Ömer b. Abdulaziz (Ömer b. Abdülazîz (d. 60/679-Ö. 101/720): Emevî devletinin Mervân kolundan gelen beşinci halifesidir. Annesi, Ömer b. Hattâb'ın soyundandır. Halifeliğe istemeyerek de olsa geçen, Emevî halifeleri arasında zühd, takva ve dindarlığı ile bilinen Ömer b. Abdülazîz, halifeliği müddetince Hulefâ-i Râşidîn devrini tekrar canlandırmaya çalışmıştır. Adaleti ve insafı ile ikinci Ömer olarak bilinen Ömer b. Abdülazîz, hızla büyüyen topraklarıyla Anadolu'ya yayılan Türklerin, müslüman olmasında etkin rol oynamıştır. Onun Halifeliği ile bütün Berberi kabileleri islam'ı kabul etmişlerdir.), Muhammed b. Ka'b el-Kurazî'ye: "Bana adaleti tarif et" deyince; o şunları söylemiştir:

"Sizden yaşça büyük olanların çocuğu, yaşça küçük olanların babası, denginiz olanların ise kardeşi olunuz. Her suçluya suçu miktarınca ceza veriniz. Sakın bir suçu yokken, şahsî kininiz ile hiçbir müslümana tek bir kamçı olsun vurmayınız; çünkü bu sizi ateşe götürür."

Nükte:

Zahidlerden birisi bir gün zamanın halifesinin huzuruna geldi. Halife, ona: "Bana öğüt ver!" dedi. O da: "Ey müminlerin emiri! Ben Çin'e gittim; Çin devlet başkanı sağır olmuş, artık duyamıyordu. Onun ağlayarak şöyle dediğini duydum: "Duyamadığım için ağlamıyorum; ancak kapımda bekleşip de yardım bekleyen mazlumları işitemediğim için ağlıyorum. Fakat şükürler olsun ki, gözlerim sağlam." Sonra birisini görevlendirip şöyle ilan ettirdi: "Kim zulme uğramış ise kırmızı elbise giysin."

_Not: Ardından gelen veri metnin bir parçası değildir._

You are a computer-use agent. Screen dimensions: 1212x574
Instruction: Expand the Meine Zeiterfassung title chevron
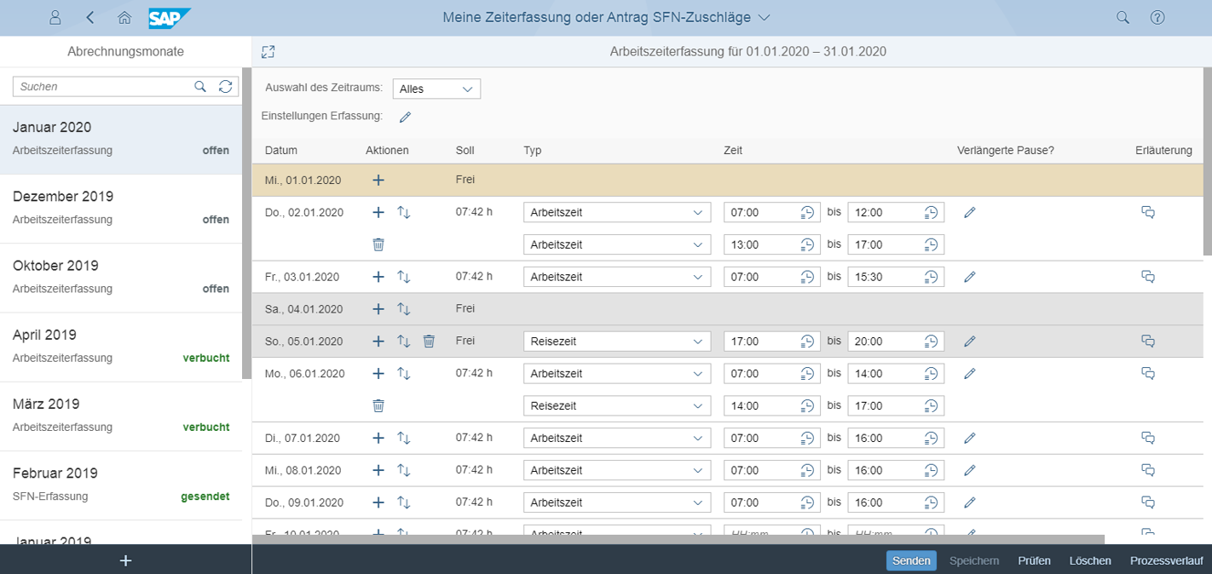click(x=764, y=16)
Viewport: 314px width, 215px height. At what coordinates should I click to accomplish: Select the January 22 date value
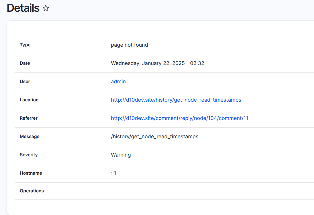(157, 63)
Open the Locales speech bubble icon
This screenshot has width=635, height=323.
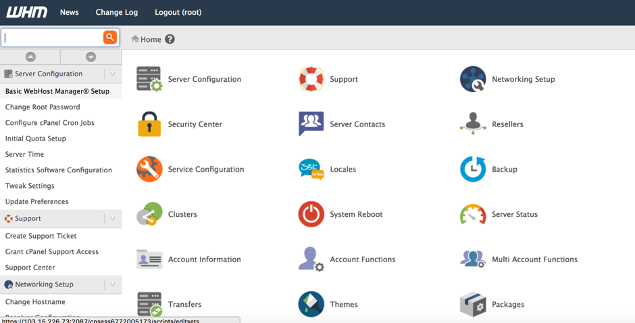pyautogui.click(x=311, y=169)
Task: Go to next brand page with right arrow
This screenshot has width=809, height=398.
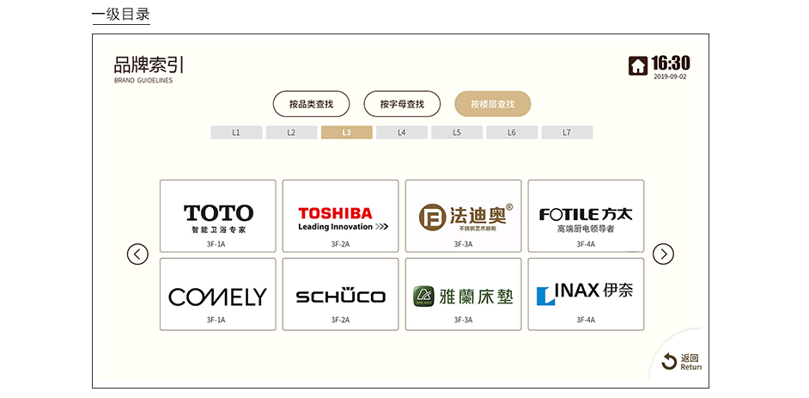Action: click(663, 254)

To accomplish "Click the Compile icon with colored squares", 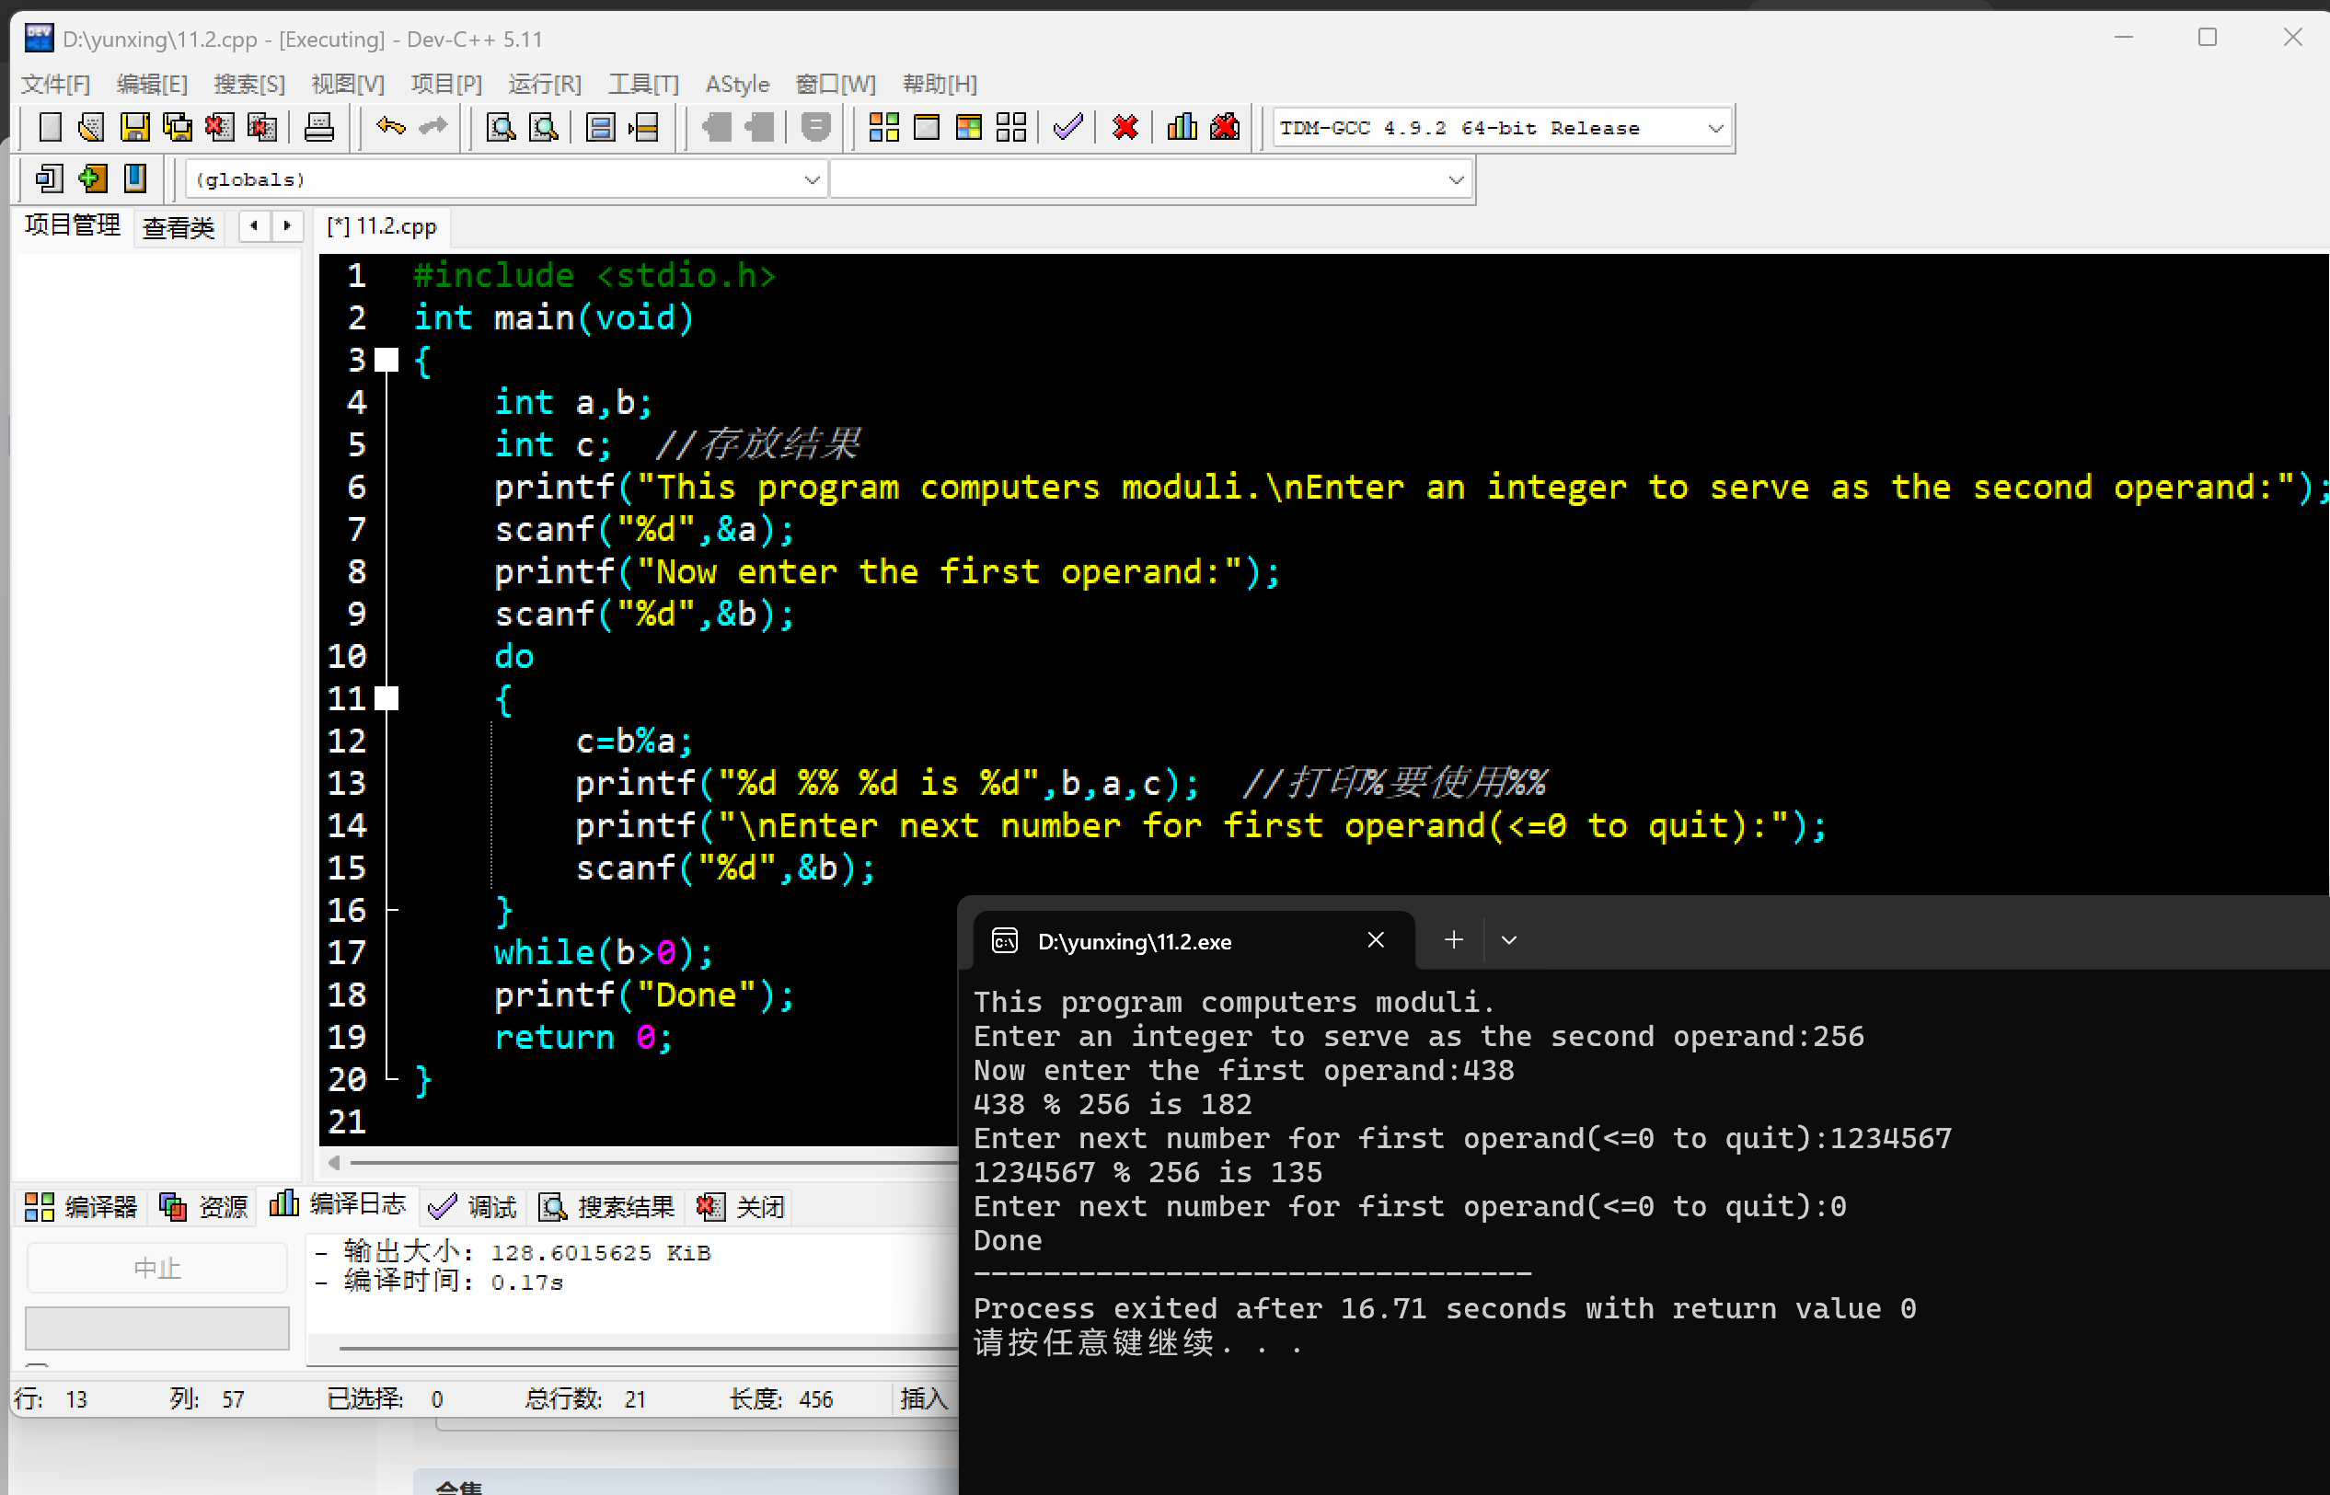I will tap(883, 127).
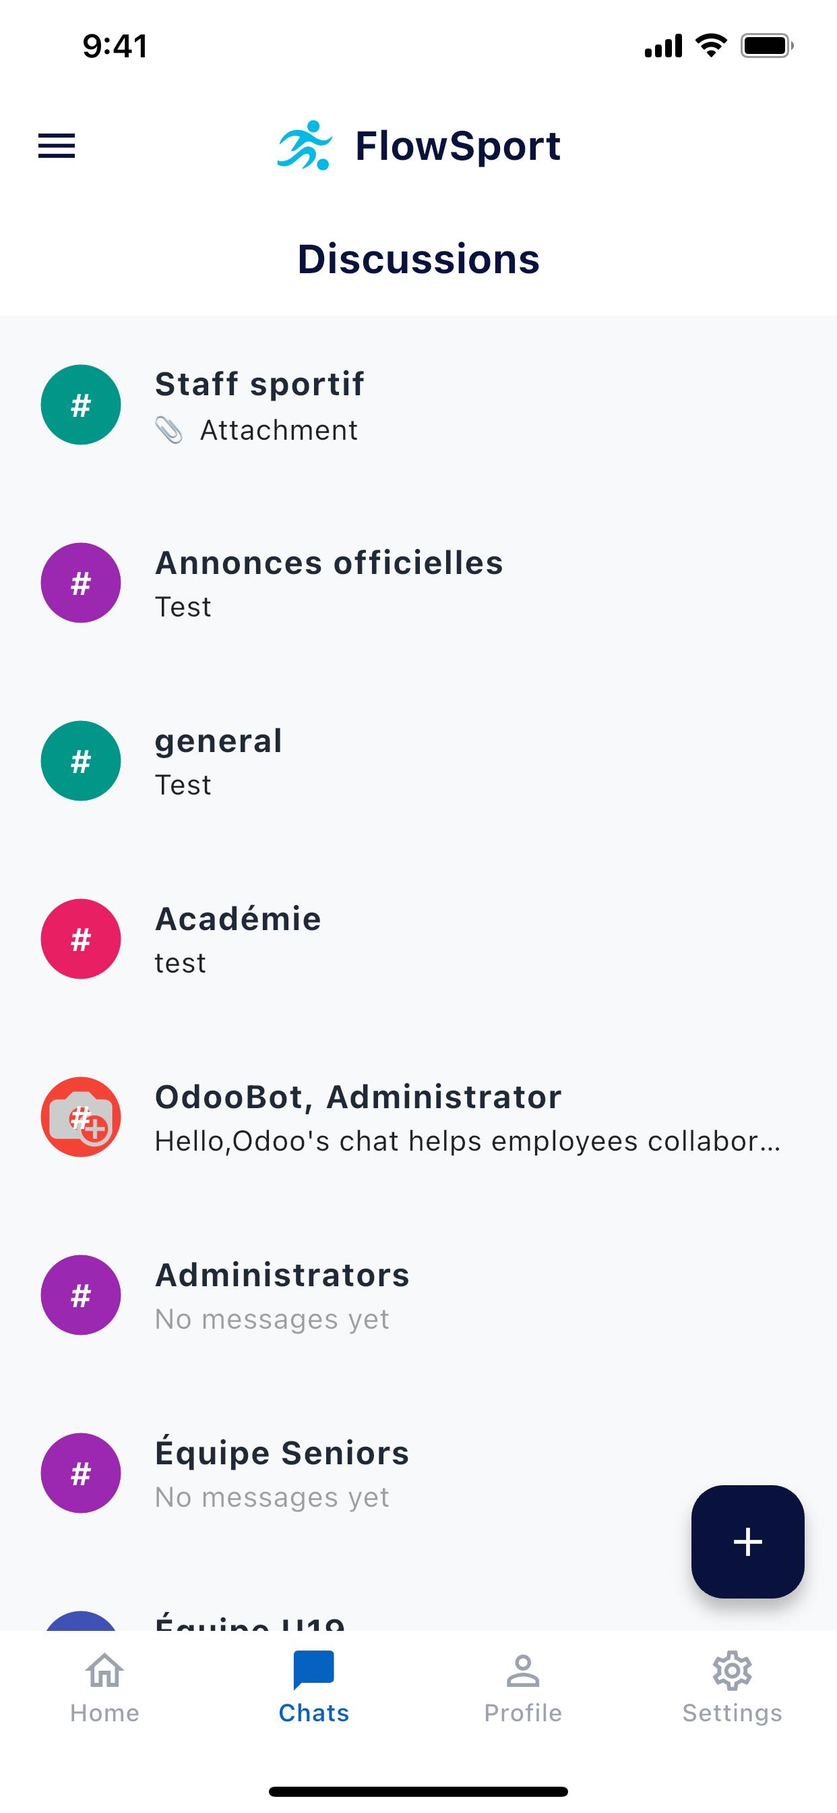Select the Chats tab
Image resolution: width=837 pixels, height=1813 pixels.
click(x=314, y=1687)
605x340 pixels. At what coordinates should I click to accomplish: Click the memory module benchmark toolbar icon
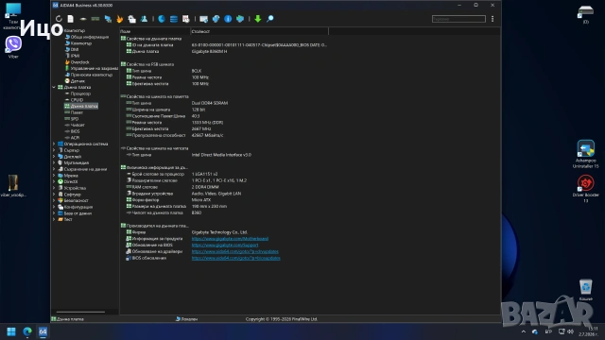[95, 19]
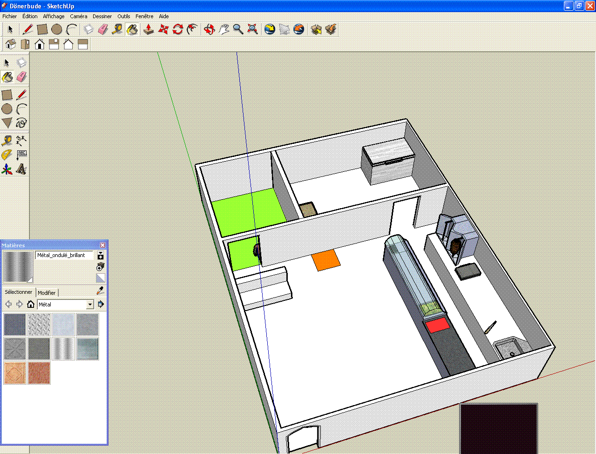Select the 3D Text tool

coord(21,169)
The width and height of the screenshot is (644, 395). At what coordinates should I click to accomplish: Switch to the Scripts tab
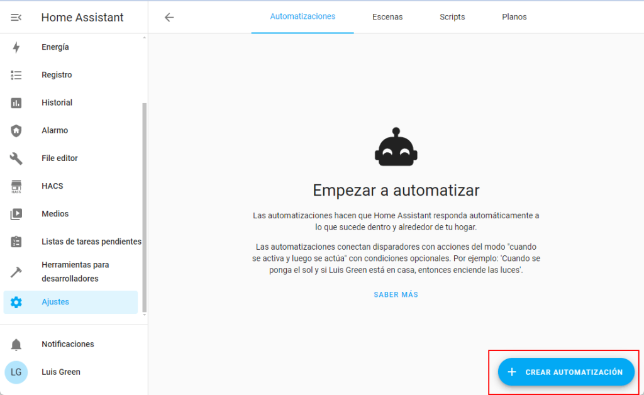pos(452,17)
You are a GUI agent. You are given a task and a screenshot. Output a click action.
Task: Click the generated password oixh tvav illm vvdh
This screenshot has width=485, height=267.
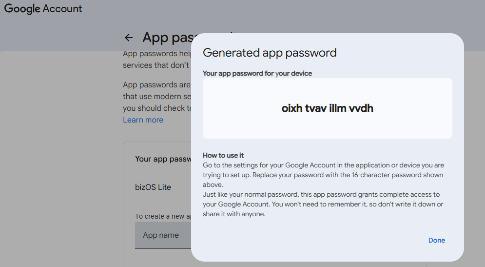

Bu başkan, her gün filine biner ve kırmızı elbiseli kimi gördüyse yardımcıları vasıtasıyla onu dinler, şikayetini giderirdi.

Ey müminlerin başkanı! Kâfir olmasına rağmen Çin devlet başkanının Allah'ın (c.c) kullarına karşı gösterdiği şefkate bakınız. Siz ise Ehl-i Beyt'ten gelen bir müminsiniz. Bunun için halkınıza karşı şefkatinizin nasıl olması gerektiğini iyice düşününüz."

Hikâye:

Ebu Kilâbe, Ömer b. Abdülaziz'in meclisinde bulunmuştu. Halife Ömer, kendisinden öğüt istedi, o da şöyle dedi:

"Hazreti Adem (a.s) zamanından bu zamana kadar sizden başka hiçbir halife kalmamıştır. Siz, ölecek ilk halife de değilsiniz." Halife:

"Biraz daha öğüt ver!" dedi; o şöyle devam etti:

"Şayet Allah (c.c) sizinle beraberse, daha kimden korkuyorsunuz? Eğer O sizinle beraber değilse, kime sığınacaksınız?" Ömer b.Abdülaziz:

"Bu kadar öğüt bana yeter" dedi.

Hikmet:

Bir gün Halife Süleyman b. Abdülmelik (Süleyman b. Abdülmelik (ö. Miladi, 717, Merci Dabık): Emevî hanedanının Mervân kolundan gelen dördüncü halifesidir. Zamanında istanbul kuşatılmış ama başarılı olunamamıştır. Kuşatma dönüşünde vefat etmiştir.) tefekküre dalarak kendi kendine: "Dünyada bolca nimetlere kavuştum; ahirette hâlim nasıl olur acaba!" diye düşündü. Daha sonra zamanın alimi ve zahidi olan Ebu Hâzım'ın yanına gitti. Ona:

"Bana yemeğinden bir şey getir de iftar edeyim" dedi. O da ateşte kuruttuğu birkaç çürük hurmayı önüne koyarak:

"Bu benim iftarımdır" dedi. Halife Süleyman bunu görünce ağlamaya başladı. Bu, onda büyük bir tesir bıraktı. Üç gün hiç bozmadan oruç tuttu. Üçüncü gece çürümüş hurmalarla iftar etti. Denilir ki: "O, bu gecede ailesine yaklaştı, niyetinin samimiliği ve orucunu bu yemekle açtığından dolayı ondan Abdülaziz, ondan da Ömer bin Abdülaziz dünyaya geldi."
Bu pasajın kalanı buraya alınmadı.